Как прочувствовать эти изменения? Это, как и всё в религии, не передашь словами. Надо просто пожить настоящей жизнью монаха (со всеми бытовыми тонкостями) недельку-другую, тогда ничего и объяснять не надо было бы.

Вообще, религиозный опыт, отточенная тысячелетиями духовная культура апеллировала не к единицам способных к религии людей. Это культура всенародной жизни и общечеловеческого опыта всех поколений и регионов с доисторических времён до наших дней. "Культура вышла из храма", - писал автор "Золотой ветви", крупнейший этнограф Дж. Фрезер (Ты не читал? Интереснейшая книга, самое богатое исследование по этнографии. В 30-е годы издали в пяти томах). А я добавлю из личного опыта, что вне храма - культуры нет. Не в обиду вовсе неверующим это говорю, ведь сам недавно в храм пришёл. Но именно потому, что пришёл, мне есть с чем сравнивать.
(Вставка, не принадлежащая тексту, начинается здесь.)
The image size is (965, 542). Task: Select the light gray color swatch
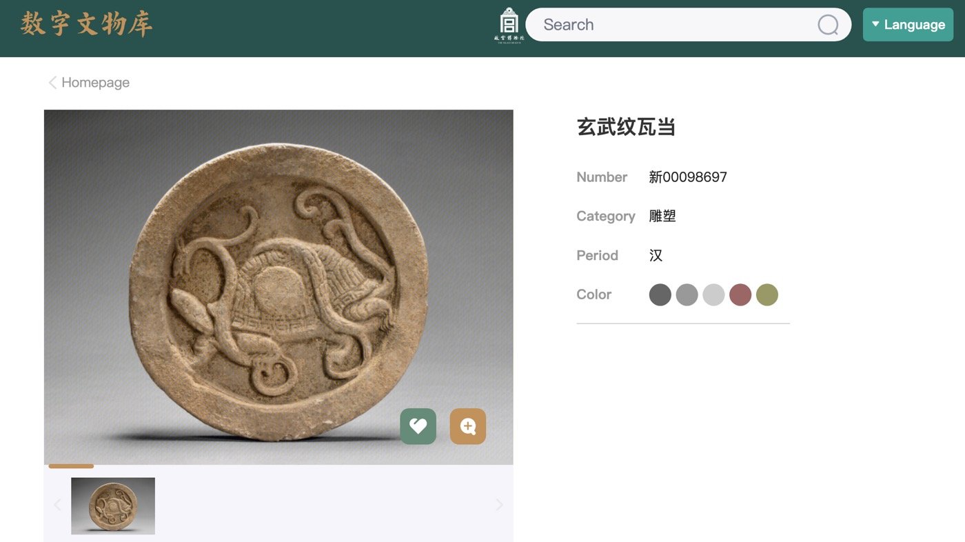(713, 295)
Конечно, люди разнятся между собой, - и ты прав, когда об этом пишешь. Но разница эта не проникает глубоко в общую всем нам природу. В природе всех абсолютно людей чувство добра, красоты и святыни. И злодей понимает, когда ему делают добро. Можно с трудом улавливать красоту музыкальных гармоний, но тогда человек с лёгкостью воспримет красоту чьего-нибудь лица или пейзажа или ещё чего-то. Только это чувство красоты должно питаться реальным опытом. Извне, издалека понять красоту невозможно. Аналогично в религии - этом самом прекрасном цветке человечества. Без живого религиозного опыта невозможно ничего понять в сущности ни одного вероучения, как ни бейся. Это было бы похоже на эстетику, которая отбросив живое чувство прекрасного, занялась бы лишь чисто внешним анализом произведении искусства. Всё дело в опыте. Как писал знаменитый психоаналитик Карл Юнг, - "религиозный опыт имеет абсолютный характер. Он не подлежит спору и дискутированию. Обладающий этим опытом обретает сокровище, равного которому больше нигде найти нельзя".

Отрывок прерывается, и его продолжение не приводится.